_Exercise requirements_
Copy out the listing below word for word, from the line containing "This screenshot has height=425, width=620." down to the line containing "This screenshot has width=802, height=513.", both of those lines included. Leave the pictures out of your copy.

_Data to use_
┄┄┄┄┄┄┄┄┄┄┄┄┄┄┄┄┄┄┄┄

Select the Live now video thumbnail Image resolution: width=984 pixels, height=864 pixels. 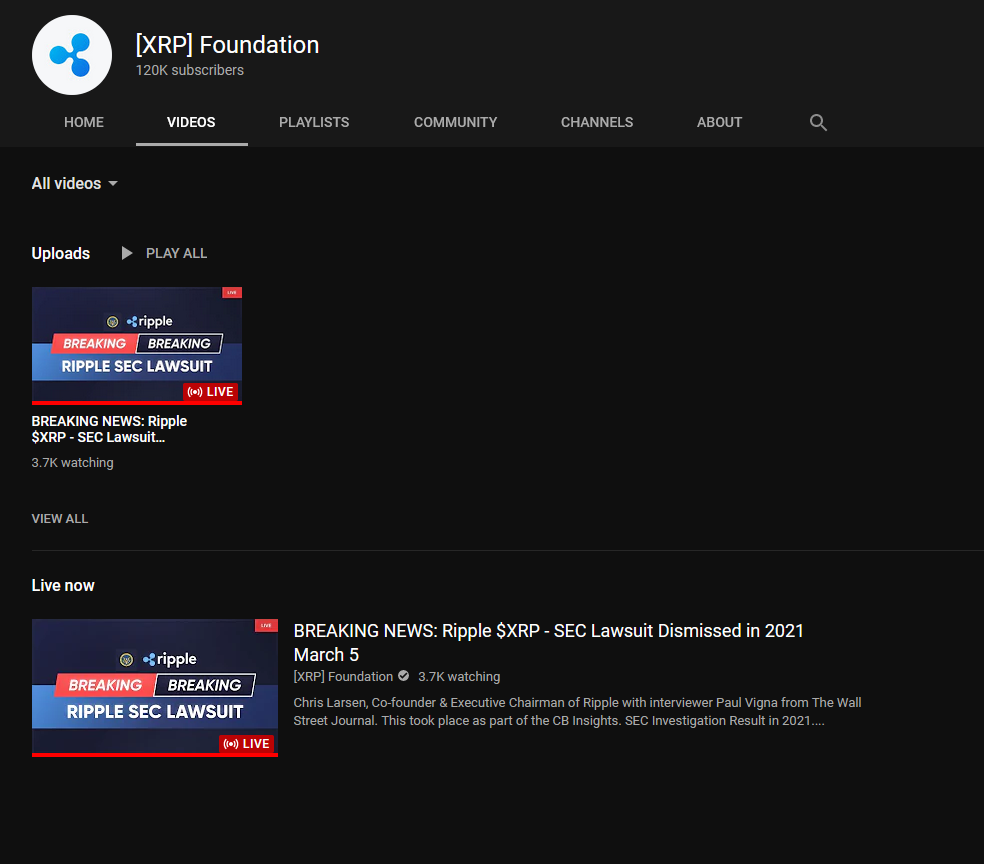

┄┄┄┄┄┄┄┄┄┄┄┄┄┄┄┄┄┄┄┄

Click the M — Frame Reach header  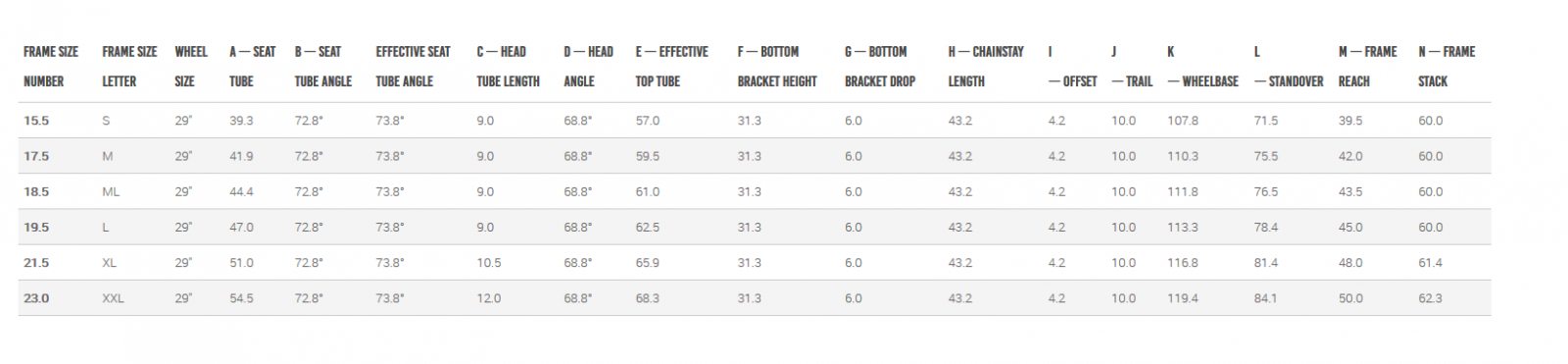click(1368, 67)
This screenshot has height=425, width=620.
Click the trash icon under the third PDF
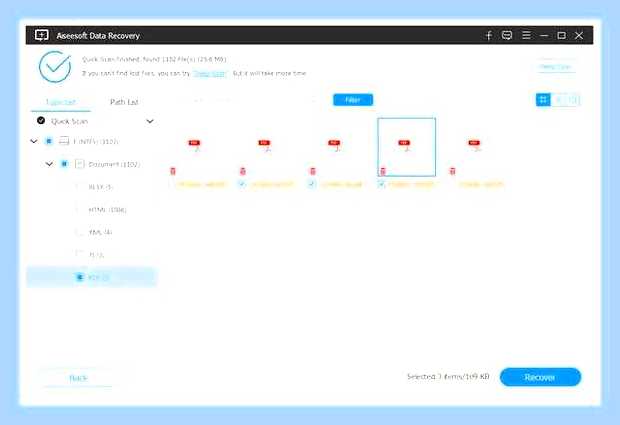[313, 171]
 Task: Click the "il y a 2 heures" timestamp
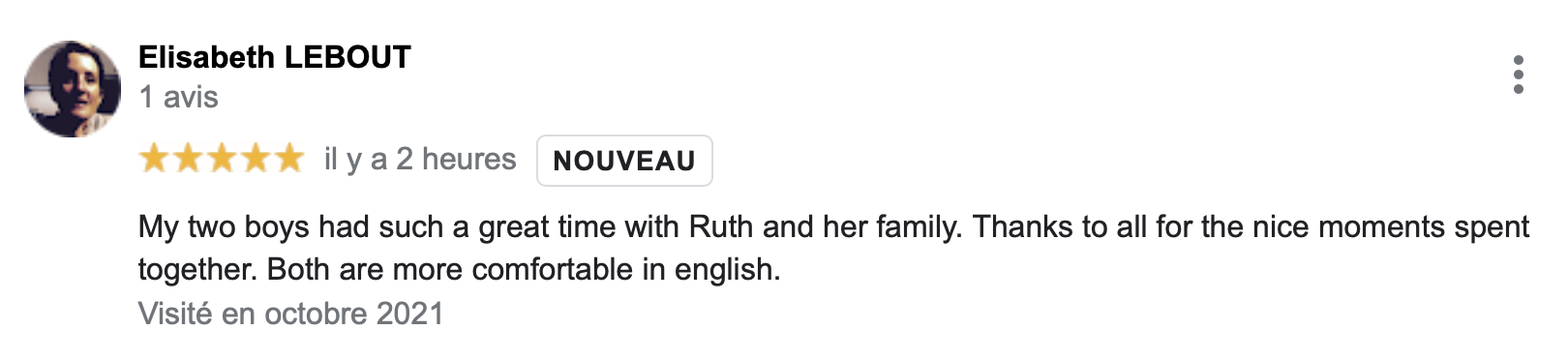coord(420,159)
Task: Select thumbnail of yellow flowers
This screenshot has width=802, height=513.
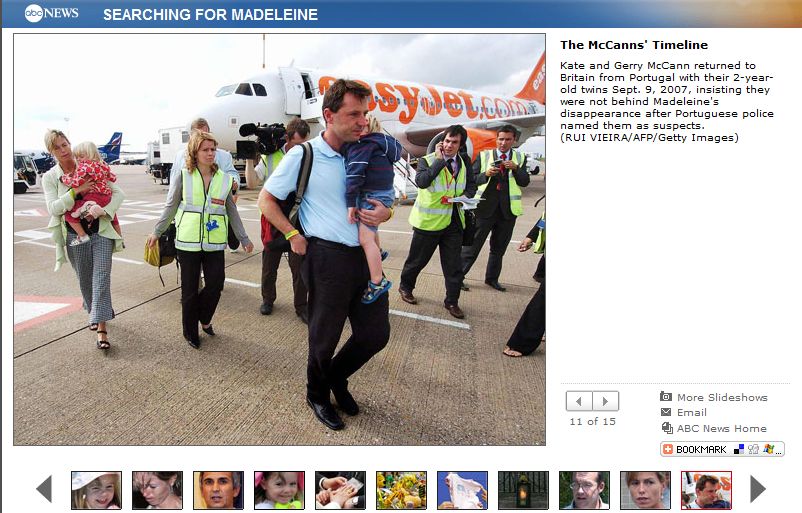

┄┄┄┄┄┄┄┄┄┄┄┄┄┄┄┄┄┄┄┄

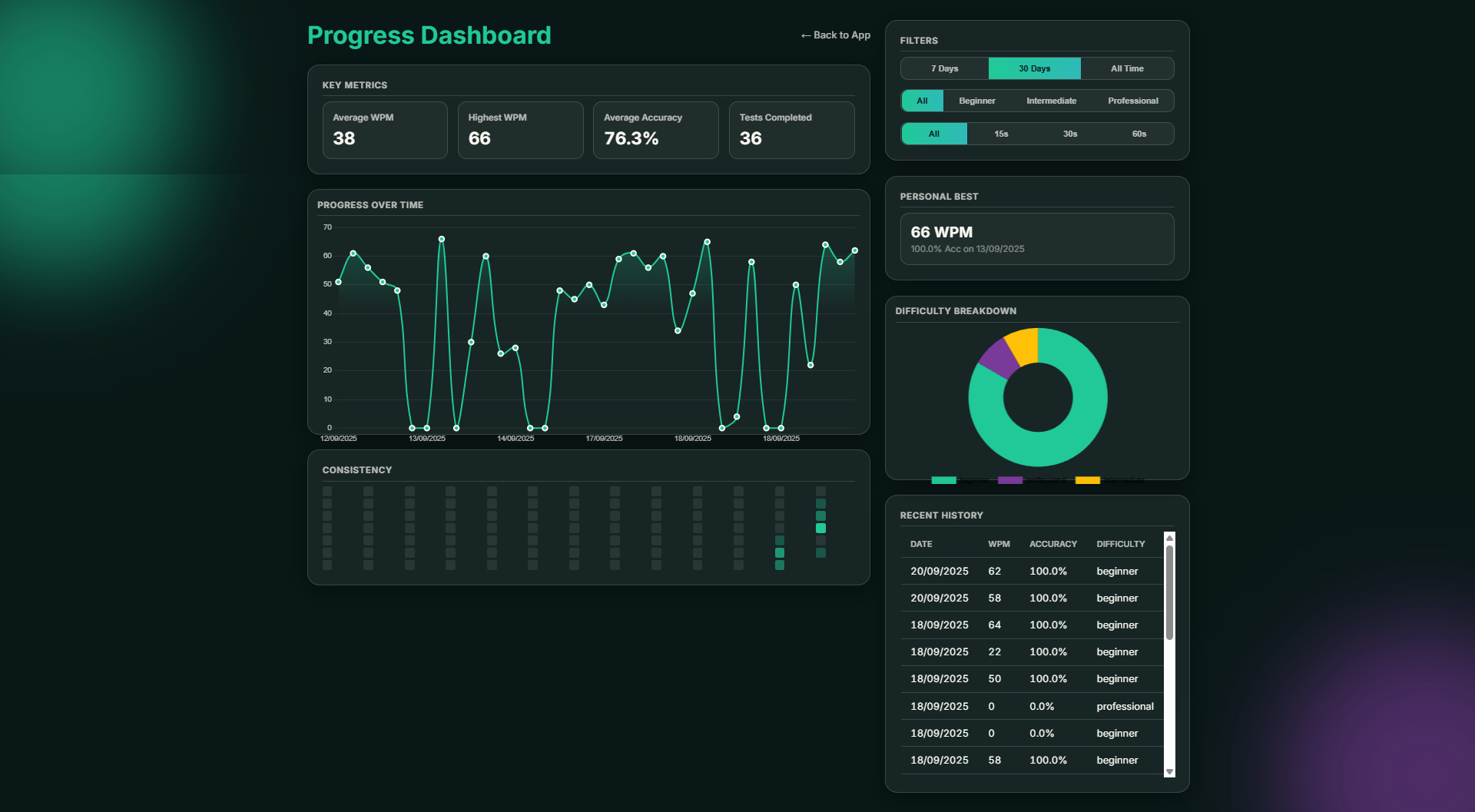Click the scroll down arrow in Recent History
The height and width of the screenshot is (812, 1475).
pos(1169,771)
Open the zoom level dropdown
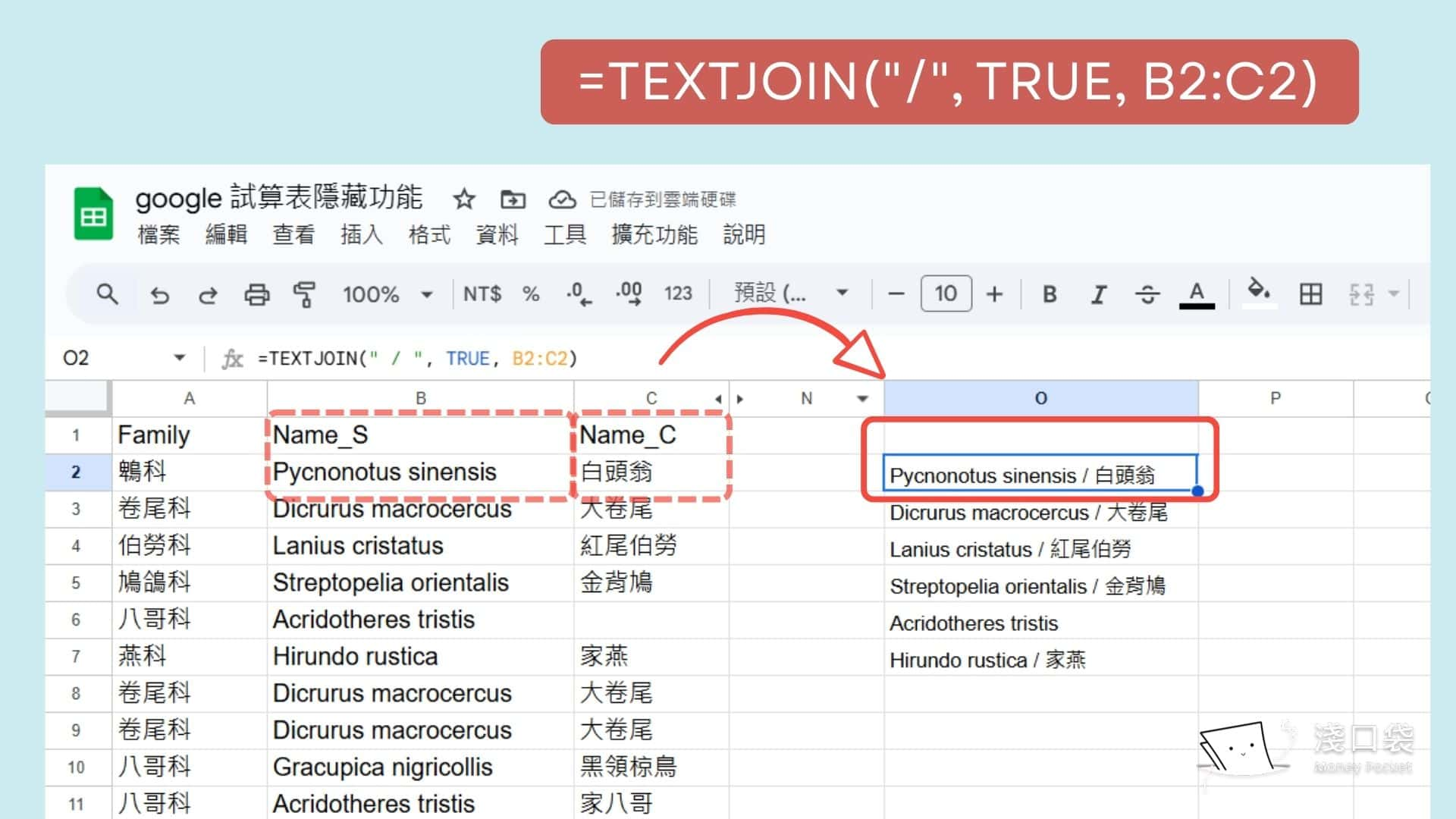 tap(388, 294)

┄┄┄┄┄┄┄┄┄┄┄┄┄┄┄┄┄┄┄┄

_Exercise answer_
This screenshot has height=425, width=620.
Click the trash icon under the third PDF
[313, 171]
 Task: Click the "il y a 2 heures" timestamp
coord(420,159)
Task: Select thumbnail of yellow flowers
This screenshot has width=802, height=513.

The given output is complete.